* _Records from a pointing dataset_:

begin

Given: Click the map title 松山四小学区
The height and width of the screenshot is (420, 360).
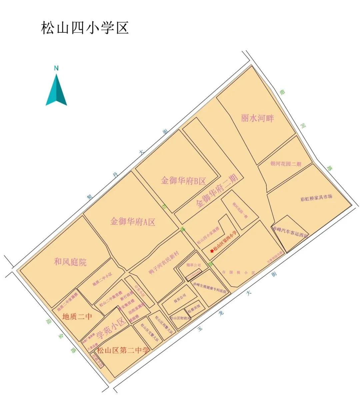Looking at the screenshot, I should tap(85, 28).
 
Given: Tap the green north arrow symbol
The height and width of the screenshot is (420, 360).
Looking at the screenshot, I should tap(56, 90).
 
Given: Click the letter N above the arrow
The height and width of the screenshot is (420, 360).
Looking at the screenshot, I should tap(56, 69).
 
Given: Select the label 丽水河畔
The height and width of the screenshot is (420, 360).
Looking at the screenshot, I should tap(257, 118).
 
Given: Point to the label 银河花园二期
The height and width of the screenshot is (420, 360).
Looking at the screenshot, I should tap(286, 164).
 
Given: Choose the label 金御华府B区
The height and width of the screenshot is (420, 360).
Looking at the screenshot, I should tap(183, 181).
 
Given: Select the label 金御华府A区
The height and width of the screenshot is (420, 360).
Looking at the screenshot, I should tap(133, 222).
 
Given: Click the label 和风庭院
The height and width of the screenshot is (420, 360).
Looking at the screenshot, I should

end

* _Exercise_:
Reproduce all of the material above verbatim, omitting the picture.

* _Result for this exercise_:
Given: Click the map title 松山四小学区
The height and width of the screenshot is (420, 360).
Looking at the screenshot, I should tap(85, 28).
 
Given: Tap the green north arrow symbol
The height and width of the screenshot is (420, 360).
Looking at the screenshot, I should tap(56, 90).
 
Given: Click the letter N above the arrow
The height and width of the screenshot is (420, 360).
Looking at the screenshot, I should tap(56, 69).
 
Given: Select the label 丽水河畔
The height and width of the screenshot is (420, 360).
Looking at the screenshot, I should tap(257, 118).
 
Given: Point to the label 银河花园二期
The height and width of the screenshot is (420, 360).
Looking at the screenshot, I should tap(286, 164).
 
Given: Choose the label 金御华府B区
The height and width of the screenshot is (420, 360).
Looking at the screenshot, I should tap(183, 181).
 
Given: Select the label 金御华府A区
The height and width of the screenshot is (420, 360).
Looking at the screenshot, I should tap(133, 222).
 
Given: Click the label 和风庭院
The height and width of the screenshot is (420, 360).
Looking at the screenshot, I should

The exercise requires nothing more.